My buddy owns a building on Yonge near Lawrence that has a hardware store and a rental unit above. Been in the family for 50+ years. He's given me insight to the landlord problems:
- Every 3-4 months some idiot will graffiti the side of the building or the garage. The problem is finding someone that can blast clean the brick within the 72 hour limit before the city imposes a fine. It costs ~$500-1K each time.
- He was forced by his insurance company to upgrade the electrical service in the store and rental unit. Total bill was >$20K as all the wiring had to be replaced, drywall fixed, new fixtures, etc.).
- He wanted to make some improvements (better doors, better windows, ramp for wheelchair into the store), but when he applied for the permits, the city said he had to make other improvements (improved fire escape, wider main door into the rental unit, mandatory wired fire detectors, stairs widened, etc.) The extra cost was ~$20K on top of the $25K he had budgeted for the improvements.
- At least once a month an idiot will put locktite into the main door's locks (very common problem).
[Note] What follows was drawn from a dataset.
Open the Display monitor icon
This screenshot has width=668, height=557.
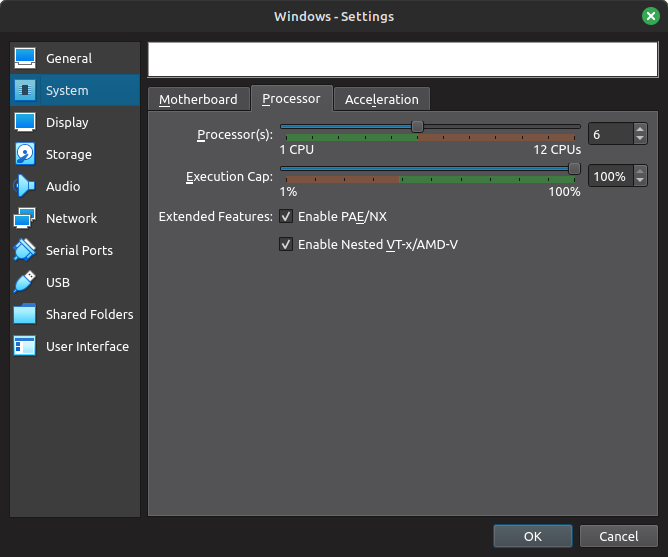point(26,123)
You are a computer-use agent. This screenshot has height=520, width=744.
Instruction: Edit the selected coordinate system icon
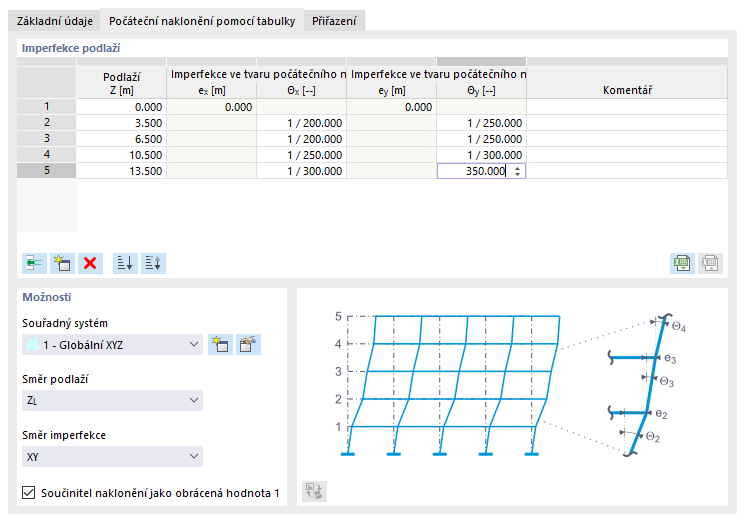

Few hundred bucks for the new lock and keys, but it's close to $1K a year.
- At the side of the building is a big asphalt pad that ~3 cars can use if visiting the store. It was in bad shape so the city told him he had to replace it (it was a risk to pedestrians). It was a few thousand to replace, but the city then told him he had to have a yearly permit to allow parking on the pad. Another city tax grab.
- Several times over the years when the rental property tenant leave, they stop paying and he spends 3-4 months of effort and expense kicking them out, then he has the cost of the damage they left, replacing the plumbing fixtures they stole and repainting and cleaning the unit. He figured the last tenant cost him $6K in lost rent and $3K in damages and repainting.
- 10 years ago an old oil furnace tank was discovered buried in the backyard of his building. It cost him $80K to remove and clean-up (oil was found in the soil of the properties around him - very big deal). He's still paying the loan off.
- He's putting off a furnace and air conditioning replacement.
- Every year his taxes go up more than inflation.
- Every year he has to familiarize himself with the latest bylaws and make sure he's in compliance
He claims he does make some money at the end of each year, but factor in his time, he's working for minimum wage. The real value is in the building, but that will eventually be taxed and there's no guarantees.